> [DESCRIPTION OF THE TASK] I would like the entries transcribed word for word, please, with the pictures removed.

═════ MATERIAL FOR THIS EXERCISE ═════

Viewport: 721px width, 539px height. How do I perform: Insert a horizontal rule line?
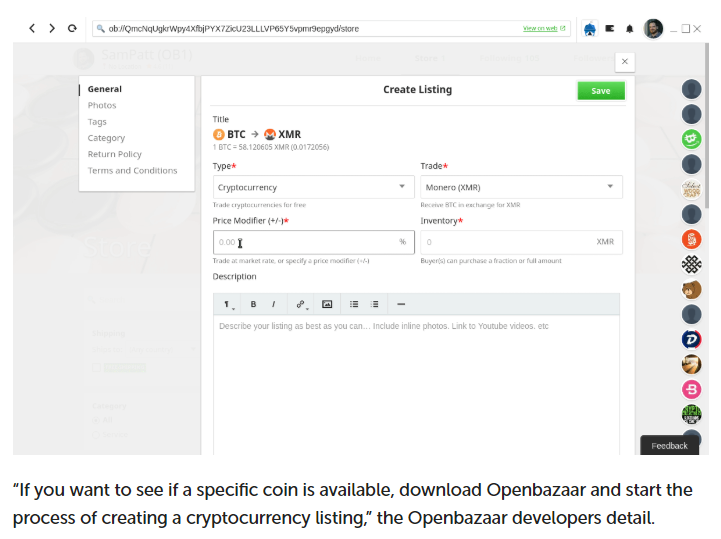401,304
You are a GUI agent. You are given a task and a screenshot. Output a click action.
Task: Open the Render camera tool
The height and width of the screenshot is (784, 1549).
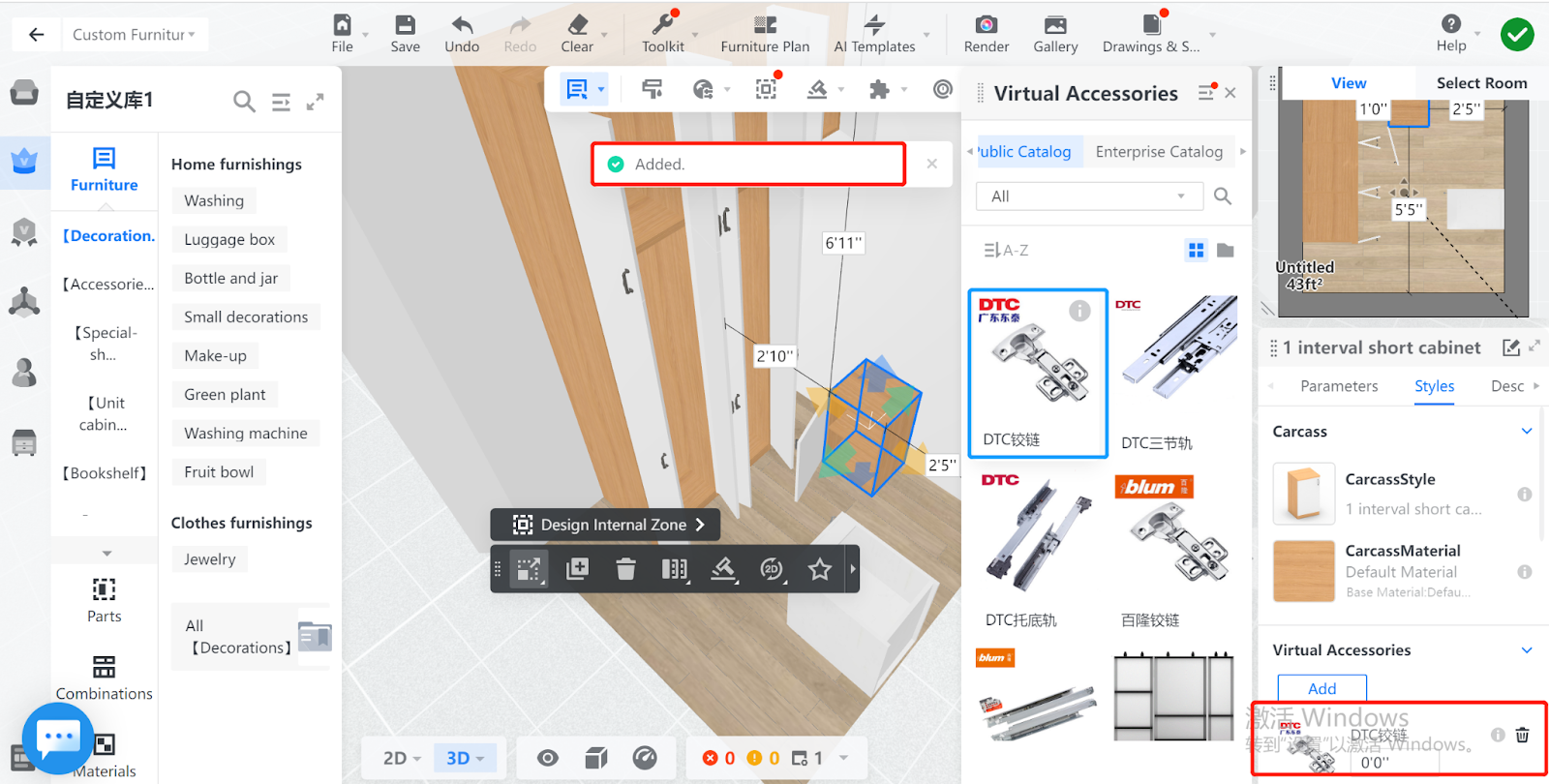tap(986, 26)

═════

> [TASK OUTPUT]
Viewport: 721px width, 539px height. How do I perform: Insert a horizontal rule line?
401,304
You are a GUI agent. You are given a task and a screenshot. Output a click action.
Task: Open the Render camera tool
The height and width of the screenshot is (784, 1549).
tap(986, 26)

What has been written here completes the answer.